Conceptual Design
In this post, I would like to share one of my older conceptual design project. This fits into my blog series demonstrating my design process as a repeatable and structured activity.
Assignment
The goal of this project was to provide an alternative visual design for existing topology map component. I was able to observe a challenging environment, where the product team was receiving a lot of negative feedback on the existing topology user interface that was all vaguely labelled as "visual style" issues.
As a result, a large number of stakeholder from different teams were proactively attempting to provide their feedback on how to resolve the issue.
Make it bigger. No smaller. Little bluer. It needs a nicer icon. No, no icon at all. Yellow is not yellow enough. Let's change it to vertical alignment. No, wait, it has to be horizontal, but a little smaller. It feels dull. Now it feels busy.
My goal was to not just step in an attempt for a final and polished design. I was aiming to highlight the complexity of the design domain that is involved and rise our mutual understanding of what it takes to design a good data visualisation component. There is very little "random flash of genius" in any data visualisation work. Even that anyone is invited for a design critique and can freely express their opinions and feedback, this work requires a skilled craftsman applying scientifically proven methods and data.
Gestalt Principles
The crucial pattern that I introduced to the team was Gestalt. I explained the concept that is about visual relationships, contrast and similarity, and not about colourful emotions or aesthetics that the team was originally discussing.
The main concept that I applied to the topology map style was Gestalt law of grouping. Our mind understands external stimuli as whole rather than the sum of their parts. When looking at a topology map, our brain tries to understand the meaning of the whole composition as opposite to a common engineering myth of users processing each individual visual attribute in the same way as a software algorithm would.
Visual Semiotics
Visual semiotics or mean-making analysis was related to original iconography. Topology map contained a lot of abstract icons with no clear meaning. Even that we did not have a proper usability testing available, I was highlighting the particular signifier within used symbols and explaining to the team, that there is no way that a human brain will associate the icon of an ice-cream with a database system, even that it looks appealing as a visual style idea.
A clear label with appropriate use of modern typography that supports correct visual hierarchy can sometimes do the job better than any other abstract symbol.
Accessibility
Approximately 4.5% of the entire population is colour blind of which most are men. Some people think that the colour blind don’t see any colours at all. Although this can be the case, it’s very rare. Most colour blind users are less sensitive or completely insensitive to either red or green colours.
Visual Attributes
Because of the existing technological constraints, the data that the component should display were already defined and this concept was focused only on the visual representation.
In the initial phase, I mapped the data to visual attributes that humans are good at translating into qualitative meaning.
Design Framework
Once I have the visual attributes defined, I created an initial grid layout for the component map element. I deliberately worked in black and white mode and only added colour as an attribute, never as a decorative or styling element. I immediately realise that there is just too much data and too many visual attributes for a human to process.
Interaction Design
The final visual design had to take into account all the possible interaction states. The element needed to respond to a particular zoom factor and screen size, but also to a number of other interaction states — normal, hover, active etc.
Conclusions
When a certain aspect of the user interface does now perform as expected, one of the possible reactions is that a large number of internal stakeholders is attempting to "help" and provide their feedback and input. In most cases, this is only targeting a visual style and the skin of the whole problem.

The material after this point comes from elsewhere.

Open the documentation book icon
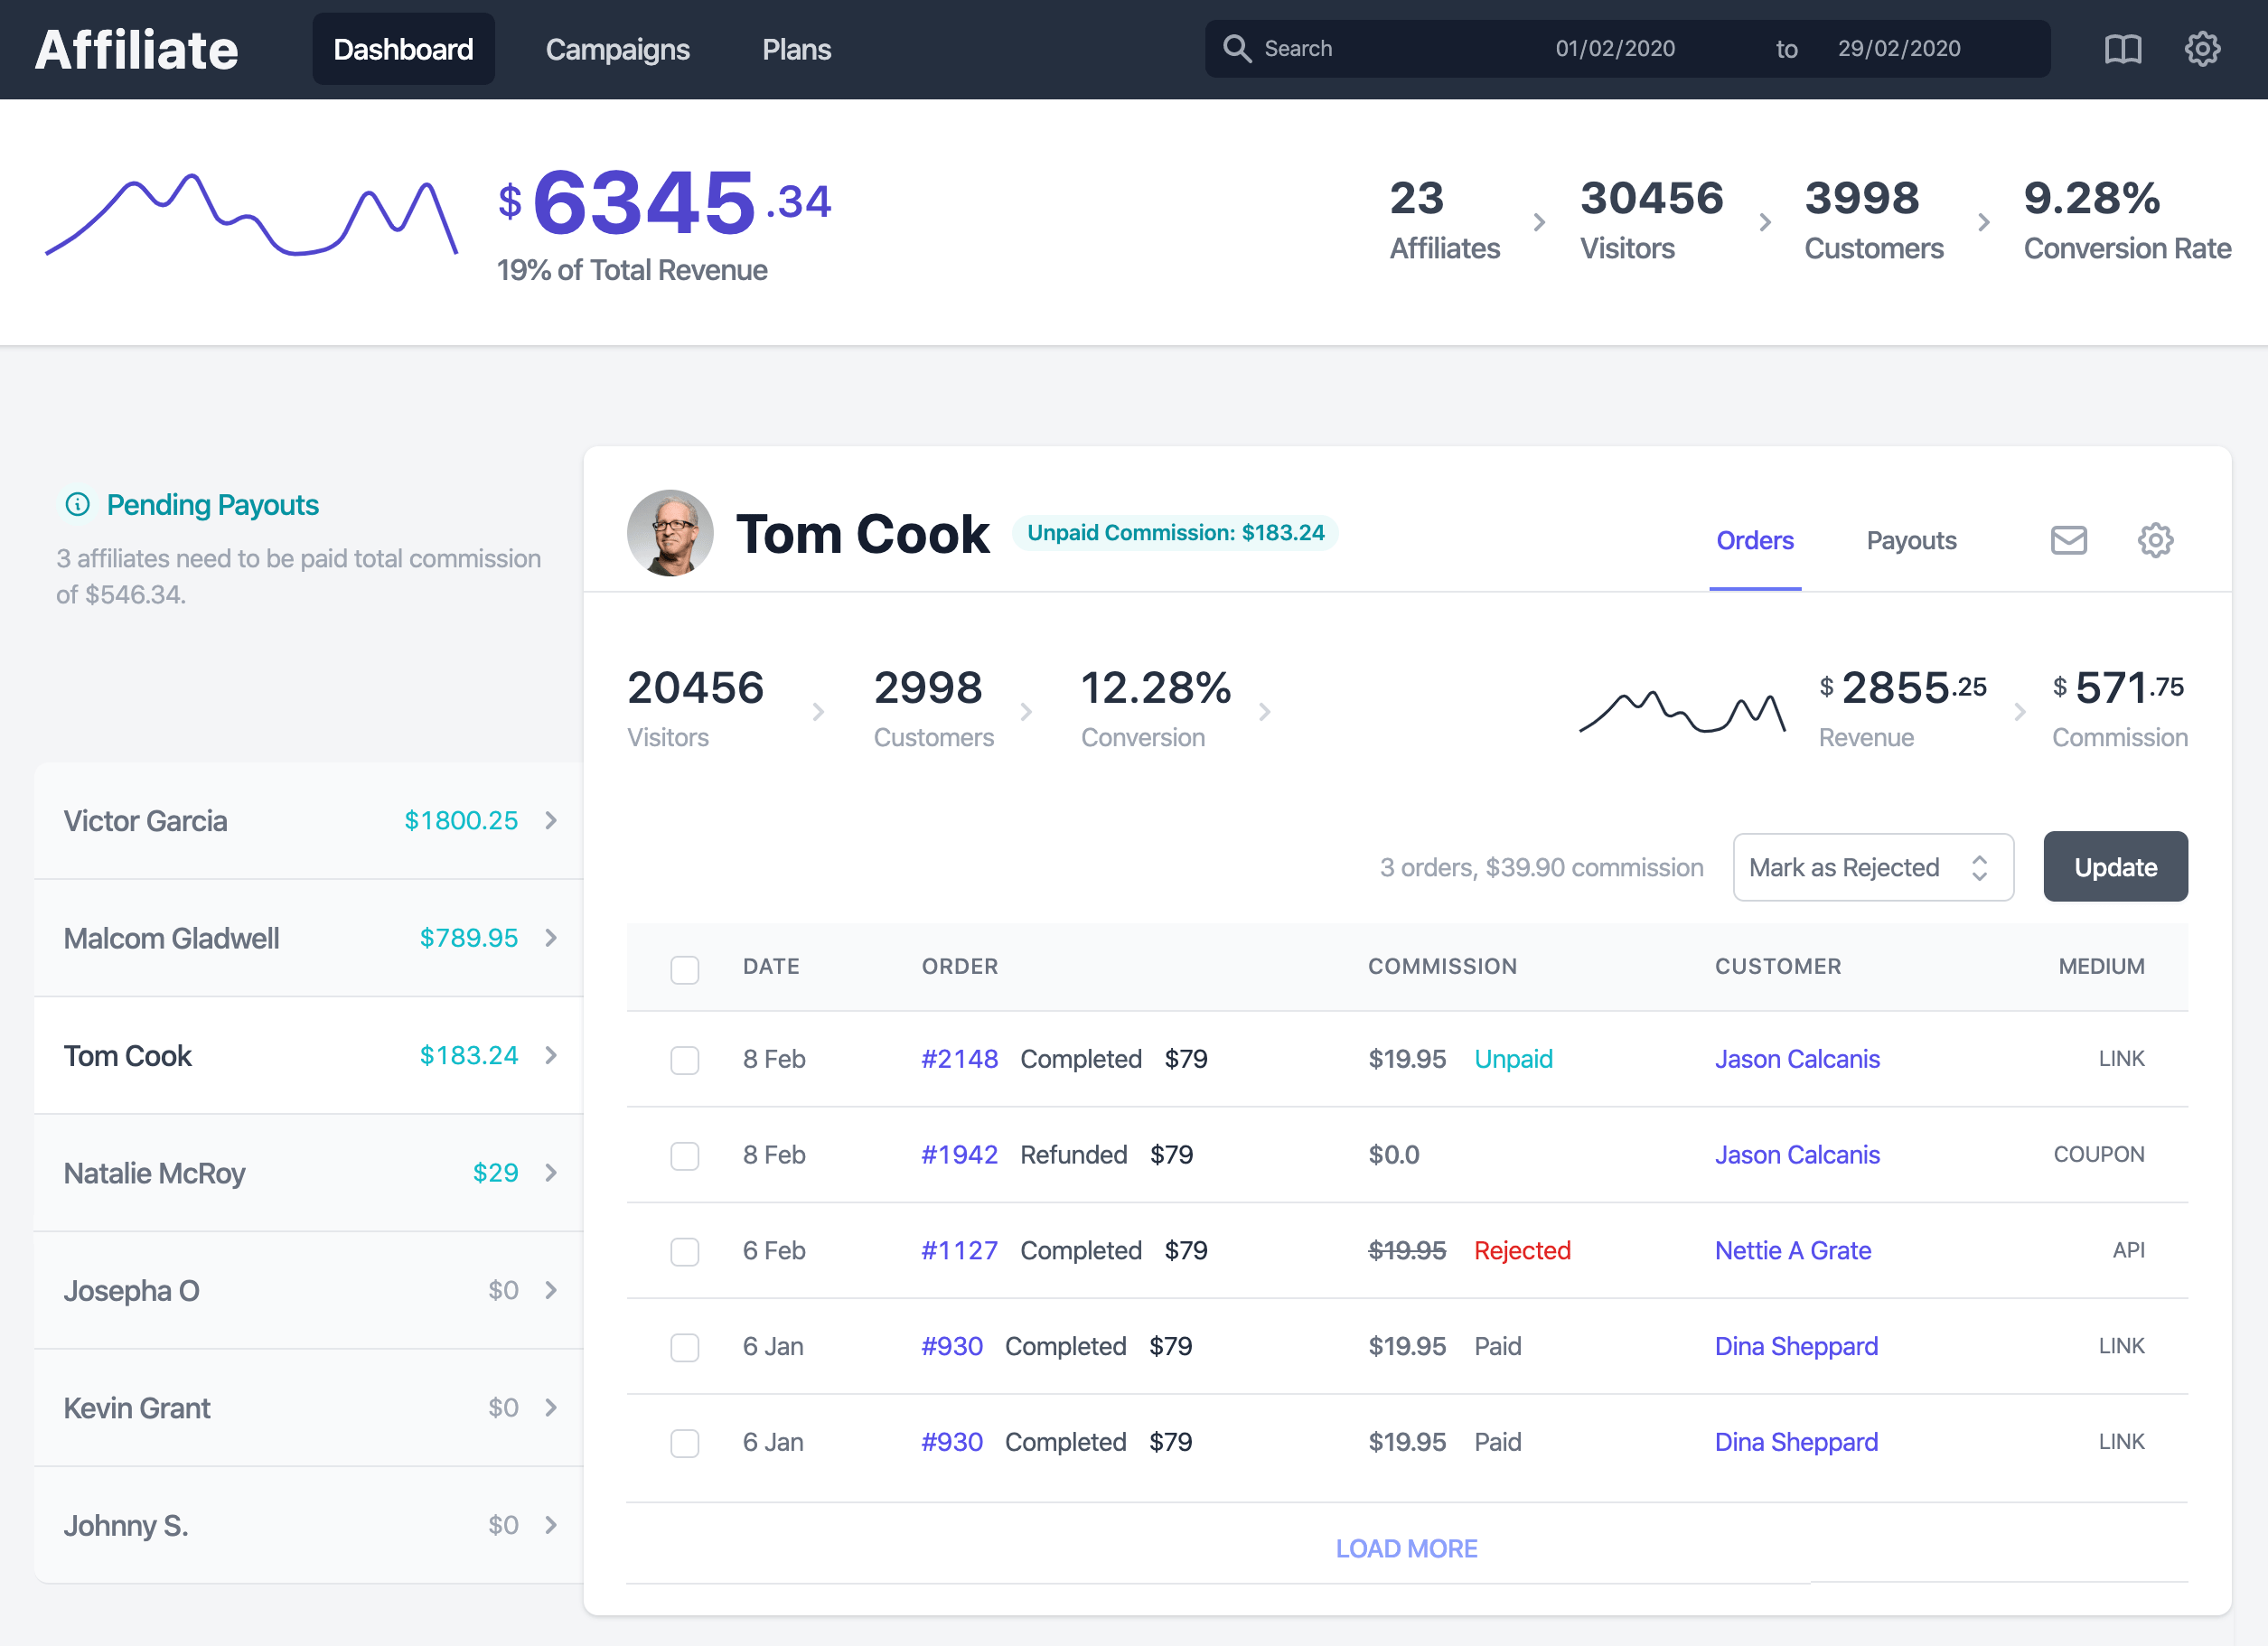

The resulting design process is ineffective, often lacking both real user data coming from usability testing and UX Design craft such as Gestalt, Semiotics and others. One of the possible reasons is that engineering driven teams have a perception of UI data visualisation being a subjective art.
It is a role of the designer working in a large enterprise to raise the knowledge bar and constantly explain all the skills and methods that went into the design decisions and at the same time demonstrate the designer's competence. As a result, the mutual trust will rise and even that the final design might not incorporate all the individual opinions, the team has the confidence that they get the best possible output within existing constraints.